Exercise description >>
Extract every line below that contains the word "width".

Data supplied >>
====

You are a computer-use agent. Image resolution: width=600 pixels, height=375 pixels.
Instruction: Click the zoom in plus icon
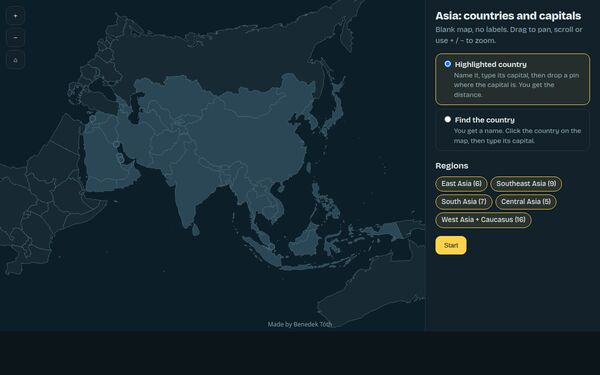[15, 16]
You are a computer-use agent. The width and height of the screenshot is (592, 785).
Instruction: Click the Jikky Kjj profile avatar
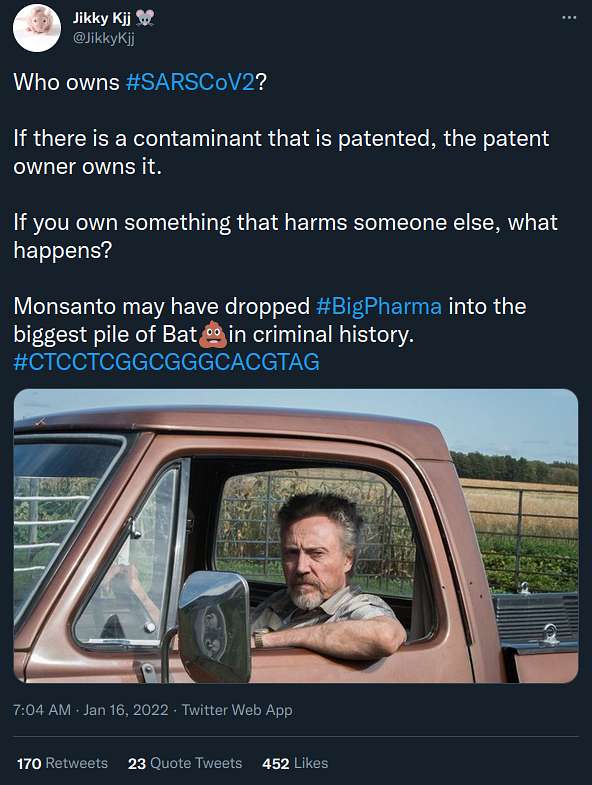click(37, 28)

====

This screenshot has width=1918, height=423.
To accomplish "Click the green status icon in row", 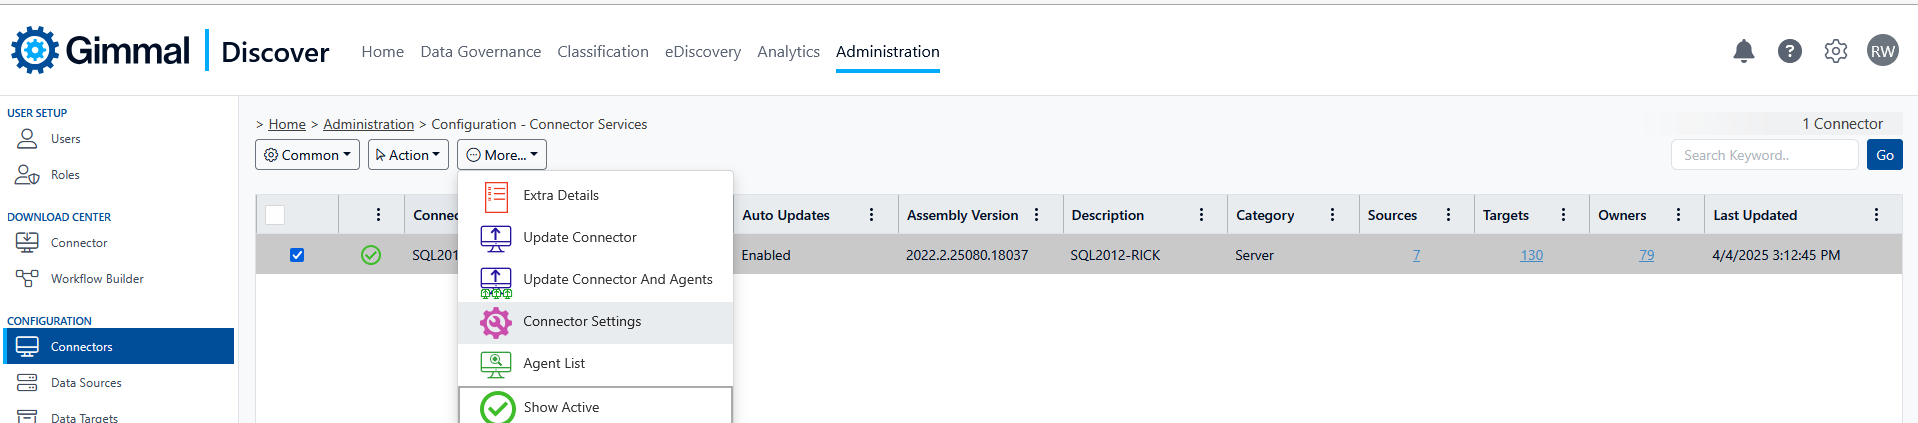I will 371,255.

====

The completed task >>
You are a computer-use agent. Image resolution: width=600 pixels, height=375 pixels.
You are a computer-use agent. The width and height of the screenshot is (592, 785).
This screenshot has width=1918, height=423.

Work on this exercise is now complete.